The National Science Foundation (NSF) has awarded UC Berkeley a $3 million grant to evaluate and expand its data science curriculum to ensure it is accessible to a broad range of students. David Harding, Faculty Director of the Social Sciences D-Lab, will oversee the Improving Undergraduate Stem Education (IUSE) project, titled “Undergraduate Data Science at Scale.” The grant will be used to implement, scale, and propagate a new model for undergraduate data science education through a collaboration between UC Berkeley’s Data Science Education Program (DSEP) and two partner institutions with diverse student bodies, the University of Maryland, Baltimore County (UMBC) and Mills College.

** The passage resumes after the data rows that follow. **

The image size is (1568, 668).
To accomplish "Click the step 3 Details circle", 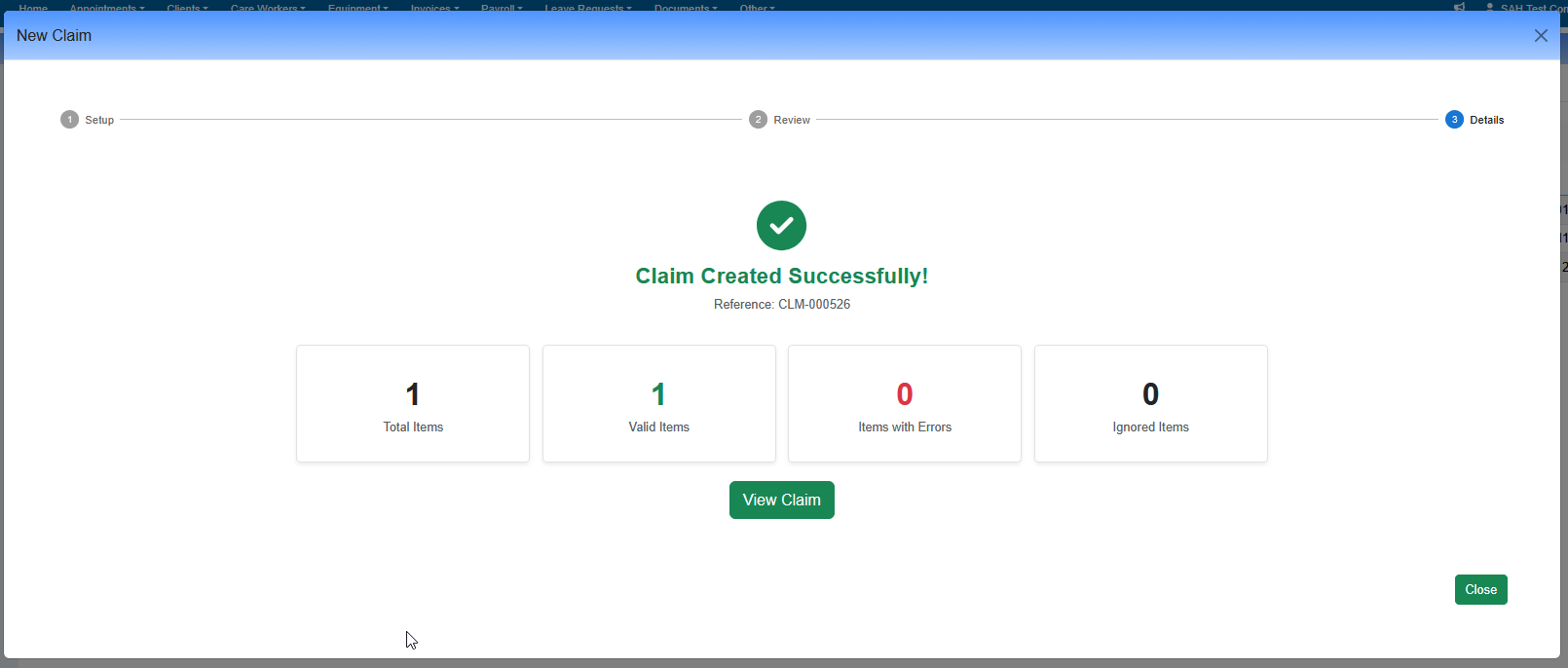I will click(1454, 120).
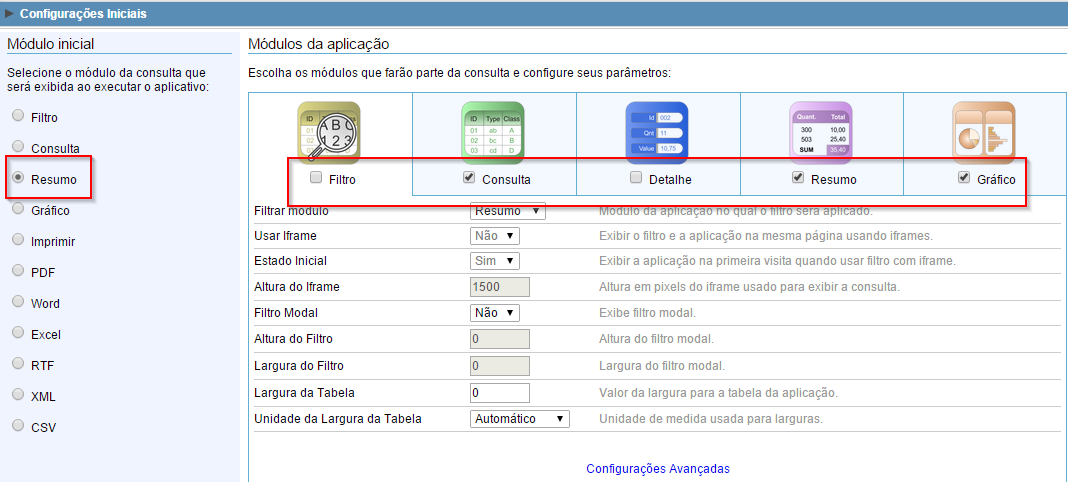
Task: Open the Filtrar módulo dropdown
Action: pyautogui.click(x=508, y=211)
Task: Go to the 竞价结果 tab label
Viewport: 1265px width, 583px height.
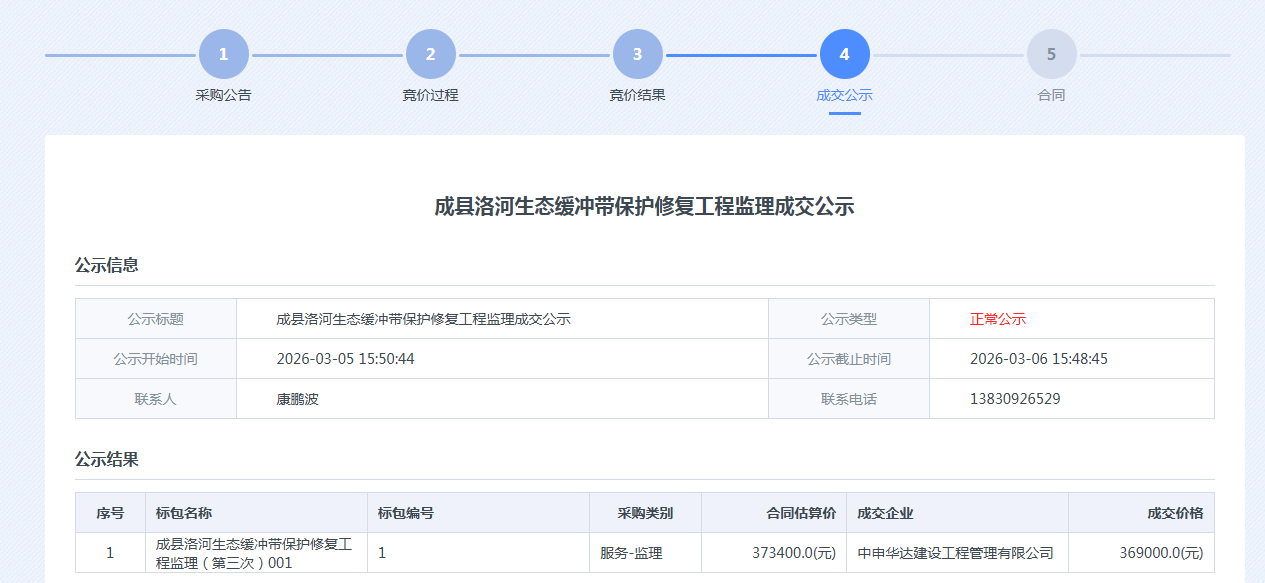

A multidisciplinary group of seven faculty will lead the project. The group includes Harding; Cathryn Carson, Co-Principal Investigator and DSEP faculty lead; Cathy Koshland, Vice Chancellor of Undergraduate Education; Rodolfo Mendoza-Denton, Associate Executive Dean for Diversity and Inclusion in the College of Letters and Science; David Culler, Professor, Department of Electrical Engineering and Computer Sciences; Elizabeth Wade, Associate Provost for Curriculum Development at Mills College; and Vandana Janjea, Professor of Information Systems at UMBC. A team from UC Berkeley’s Lawrence Hall of Science led by Dr. Lynn Tran will provide an external evaluation of the project’s outcomes at all three institutions.
The project will draw on and contribute to contemporary research on best practices in STEM (science, technology, engineering and math) education, as well as strategies for promoting the success of underrepresented minorities (URMs), first-generation, and women students in STEM. The project faculty will build on the findings to design curricula and develop educational practices that engage, motivate, and promote learning among all students.
Data science represents a new type of literacy and we want to make sure that no one is being left behind.
- D-Lab Executive Director Claudia von Vacano
“Data science represents a new type of literacy and we want to make sure that no one is being left behind. Rather than being exclusionary or becoming a barrier, data science should serve as an empowering toolkit that can really engage and motivate students from every part of this campus,” said Claudia von Vacano, the Executive Director of the D-Lab. “What the D-Lab brings is this ethos of ‘it’s okay not to know’ and everyone is welcome into this space, breaking the norms of sink-or-swim educational practices where you’re expected to make it along with everybody even though you don’t have similar privileges.”
The first two years of the project will be dedicated to the evaluation and refinement of the UC Berkeley Data Science Education Program. The remaining three years will focus on propagating this model at Mills and UMBC. Elements of the prototype include modules that “push-in” data science to the existing curriculum, the zero-prerequisite Foundations of Data Science (Data 8) course, and Discovery projects that provide students the opportunity to apply data-science skills in real-world situations.
“I’m so incredibly privileged and excited to work in an area that is a deep passion of mine, to bring these tools and methods to a wide range of students, empower and excite them and enrich their research and their practices,” said Vacano.